REQUIRED TASK
Copy out every one of the records below word for word, leaving the pictures out of your answer.

────────────────────

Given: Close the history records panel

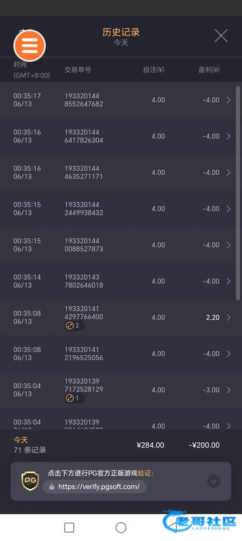Looking at the screenshot, I should [221, 36].
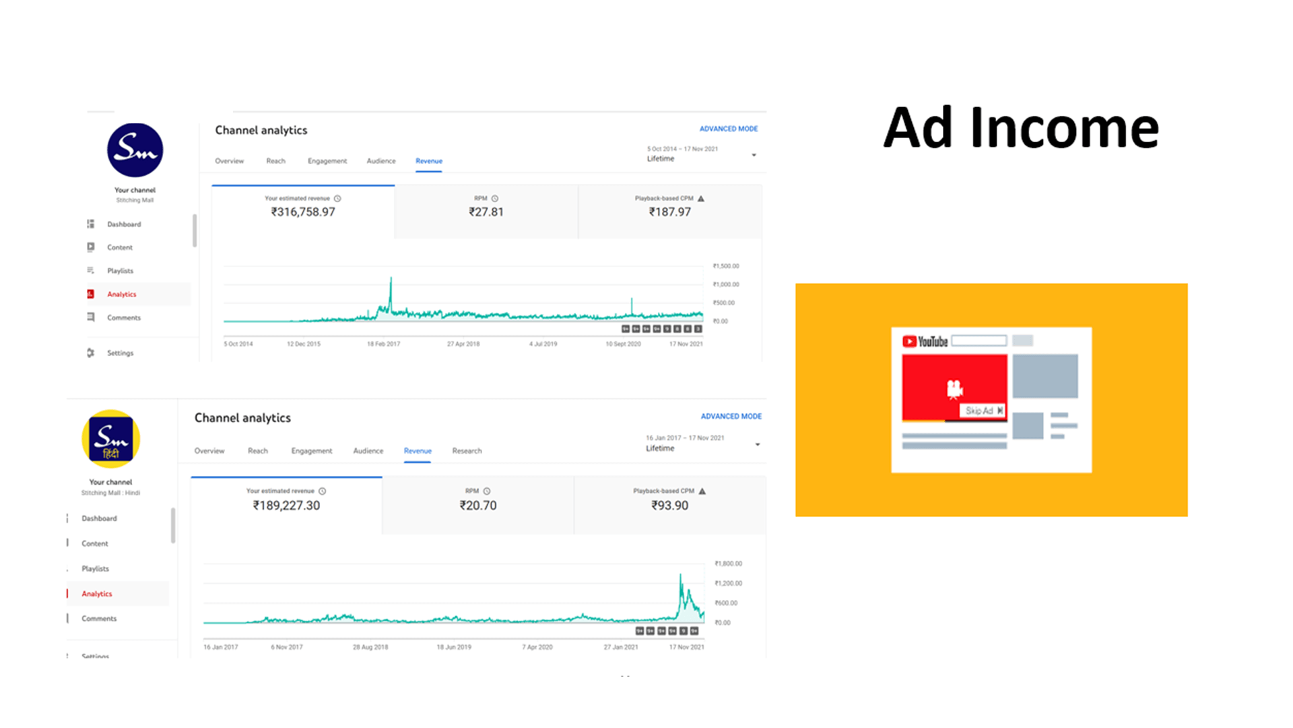Viewport: 1293px width, 728px height.
Task: Click the Skip Ad button in YouTube illustration
Action: pyautogui.click(x=983, y=411)
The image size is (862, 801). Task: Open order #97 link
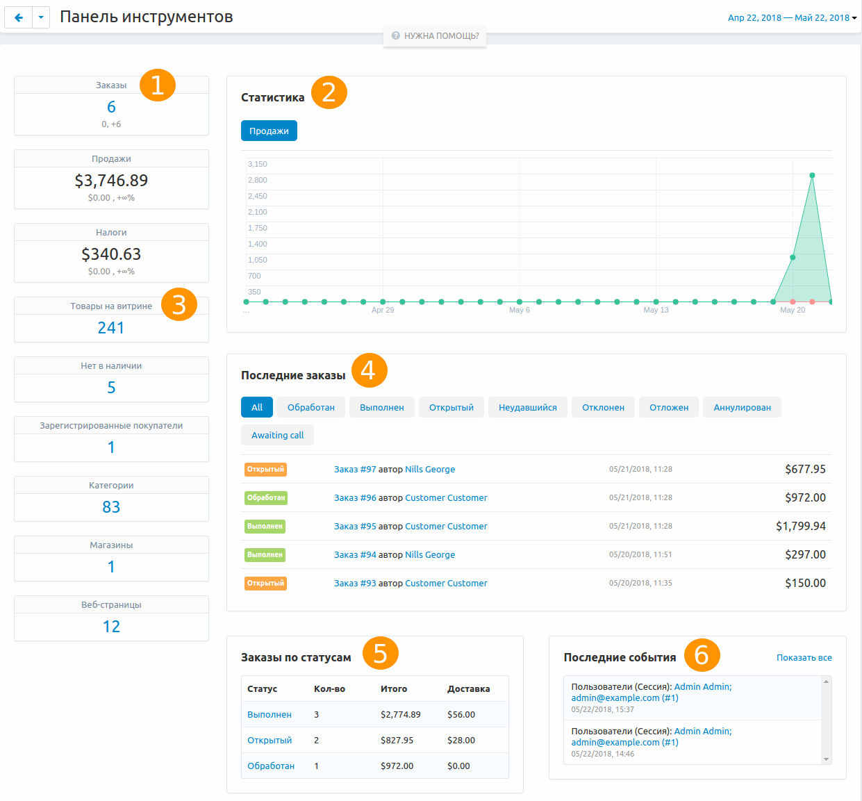click(355, 469)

────────────────────

OUTPUT
Given: Close the history records panel

Looking at the screenshot, I should [221, 36].
Viewport: 1293px width, 728px height.
Task: Click the Skip Ad button in YouTube illustration
Action: pyautogui.click(x=983, y=411)
The image size is (862, 801). Task: Open order #97 link
click(355, 469)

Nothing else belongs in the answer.